O efeito de longo prazo da radiação óptica e, possivelmente, o mais importante, é a sua capacidade de regular o relógio circadiano do corpo, assegurando que sua fisiologia e seu comportamento estejam devidamente sincronizados com o mundo externo (MARKUS et al., 2003; IES, 2008; IES, 2011).

A sincronização do relógio circadiano com o padrão diário claro-escuro é fundamental para o funcionamento adequado e eficiente do corpo, pois, praticamente, todos os parâmetros comportamentais e fisiológicos apresentam ritmos circadianos - ritmos diários que se repetem aproximadamente a cada 24 horas e são acionados por um relógio endógeno (IES, 2011).

Os eixos neurocomportamental (exemplo: ciclo do sono/despertar) e neuroendócrino (exemplo: produção de hormônio) são influenciados pela radiação óptica, ambos direta e indiretamente, por meio dos relógios circadianos, que conduzem e coordenam os ritmos nesses sistemas (IES, 2008).

Essa sincronização aumenta as possibilidades de sobrevivência do organismo e garante o metabolismo apropriado dos sistemas fisiológico e comportamental, que funcionarão no seu máximo apenas quando for necessário (IES, 2008).

Para que ocorra a sincronização com o ambiente, a sensibilidade do relógio circadiano para a reposição do estímulo deve mudar periodicamente. Isso permite mudanças de fase tendo diferente direção e tamanho ao ser induzida, dependendo das características do estímulo administrado (ASCHOFF, 1965, SEWEENEY, 1959, apud IES, 2008).

Várias características da radiação óptica (intensidade, espectro, distribuição, timing, duração e a exposição prévia à radiação óptica) afetam a magnitude da resposta da redefinição de fase (IES, 2008; LRC, 2009).

Diante dos estudos realizados sobre os novos efeitos da luz, surge um novo paradigma para a luz, relacionado com as características dos sistemas visual e circadiano (LRC, 2009). Ambos os sistemas têm fins compatíveis para atenderem adequadamente os aspectos de desempenho, bem estar, satisfação e conforto do ser humano que, por sua vez, são influenciados pela cultura, experiência e expectativas de cada indivíduo. Entretanto, os objetivos do sistema visual, da aparência e do desempenho visual, são distintos daqueles do circadiano, dos efeitos de alerta e da mudança de fase (figura 5).

Figura 5: Modelo dos sistemas visual e circadiano.

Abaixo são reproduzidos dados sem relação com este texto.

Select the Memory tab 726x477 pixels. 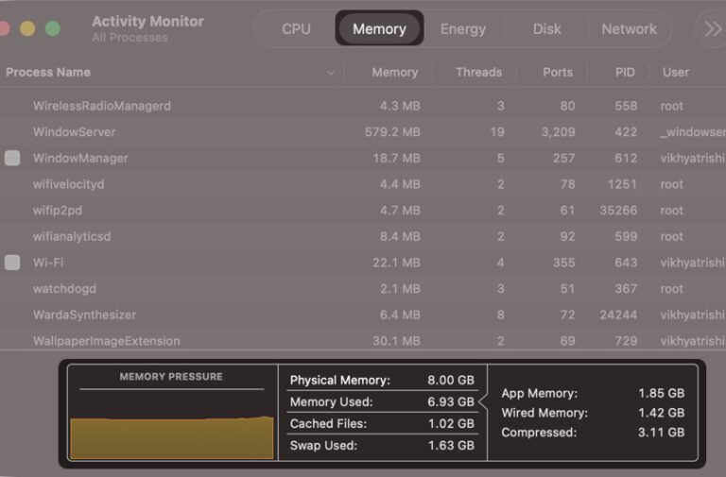pos(379,29)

Fonte: Adaptado de LRC (2009).

A exposição à radiação da luz azul do céu difuso tem a importante função de regular a produção de melatonina e a consequente ordenação dos ritmos circadianos do corpo (WENGRAITS & SLINEY, 2006). Além disso, a exposição moderada à radiação solar pode causar benefícios biológicos, como a produção de vitamina D, por baixos níveis de

Sistema Visual Sistema Circadiano

ultravioleta e a possível obtenção de efeitos positivos para o sistema imunológico (SLINEY, 2010).

Entretanto, há contínuas discussões de como atingir o equilíbrio entre esses aspectos positivos e a prevenção à exposição excessiva às radiações solares que aumentam os riscos dos efeitos retardados sobre a pele e os olhos (SLINEY, 2010).

Os impactos da luz no sistema visual, causados pelos resultados da radiação ótica na pele e nos olhos, são aspectos estudados e bem entendidos (BOYCE, 2006). Segundo Boyce (2006), os que não estão compreendidos satisfatoriamente são os efeitos da luz operando através do sistema circadiano.

A iluminação pode gerar vários efeitos no organismo humano, seja através do sistema visual, por causas já entendidas, e/ou do circadiano. Pesquisas são realizadas para um melhor esclarecimento das causas referentes ao novo fotorreceptor. O equilíbrio entre os efeitos fisiológicos positivos e negativos é a preocupação de pesquisadores para se atingir uma iluminação adequada, em quantidade e qualidade.